It was 81 years ago this week that the nation of Japan launched its attack on the United States at Pearl Harbor in Hawaii on December 7, 1941.
The very next day, President Franklin D. Roosevelt convened a joint session of Congress in which he famously declared the attack as, “A day that will live in infamy,” and asked Congress for a Declaration of War against Japan. Germany and Italy, allies of the Japanese who collectively were known as the Axis, then declared war on the U.S., setting the stage for what would become the largest conflagration in world history.
Hundreds of thousands of Americans would die in battlefronts stretching from the European continent to the jungle islands of the Pacific over the next three and one-half years before the German and Japanese war machines finally were subdued.
For more than two years prior to the attack, America had stayed out of the war that already had engulfed most of the rest of the world in the aftermath of the German invasion of Poland on September 1, 1939. By the time of the Japanese attack on Pearl Harbor, Hitler’s Nazis had conquered all of continental Europe and much of Africa, while the Japanese had invaded almost all of Asia, save for the U.S. outposts in the Philippines and other small islands in the Pacific.

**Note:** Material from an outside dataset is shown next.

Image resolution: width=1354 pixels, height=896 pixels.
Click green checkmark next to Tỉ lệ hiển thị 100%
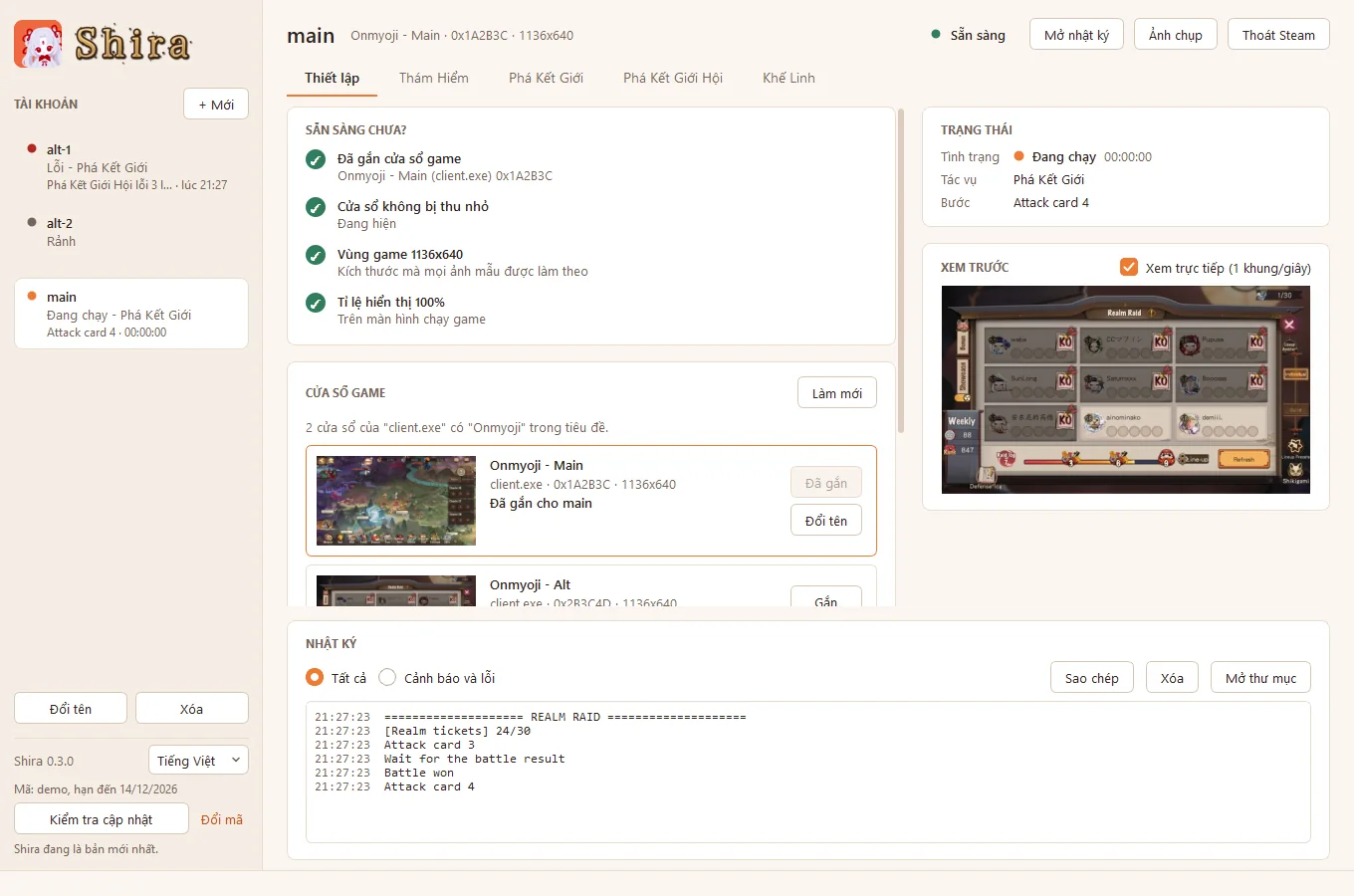coord(316,303)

Americans clung to the belief that our isolation, separated from the rest of the world by two oceans, would keep us out of the war. Americans had no appetite for re-engaging in another conflict just 23 years removed from the memories of World War I that still were fresh in our nation’s psyche.
But after Pearl Harbor, we no longer could keep our heads buried in the sand. Although America had re-instituted the draft some months prior to Pearl Harbor and had ramped up our military production capabilities, the suddenness of the Japanese attack still came as a shock to every American.
Americans realized that thanks to the capabilities of modern armaments such as Japanese aircraft carriers and German U-boats, even the continental United States was not insulated from attack by a foreign enemy. Citizens on the West Coast braced for a Japanese invasion in the aftermath of Pearl Harbor and curfews were instituted on the Eastern Seaboard.
Thanks to the countless number of documentaries and movies over the past 20 years that have told the stories of the brave Americans who fought in WWII, we are fortunate to have a living history of the sacrifices made by The Greatest Generation.
The lessons of Pearl Harbor are many, but chief among them is that freedom isn’t free — and that we always must be vigilant to recognize the forces of evil that seek to destroy our way of life.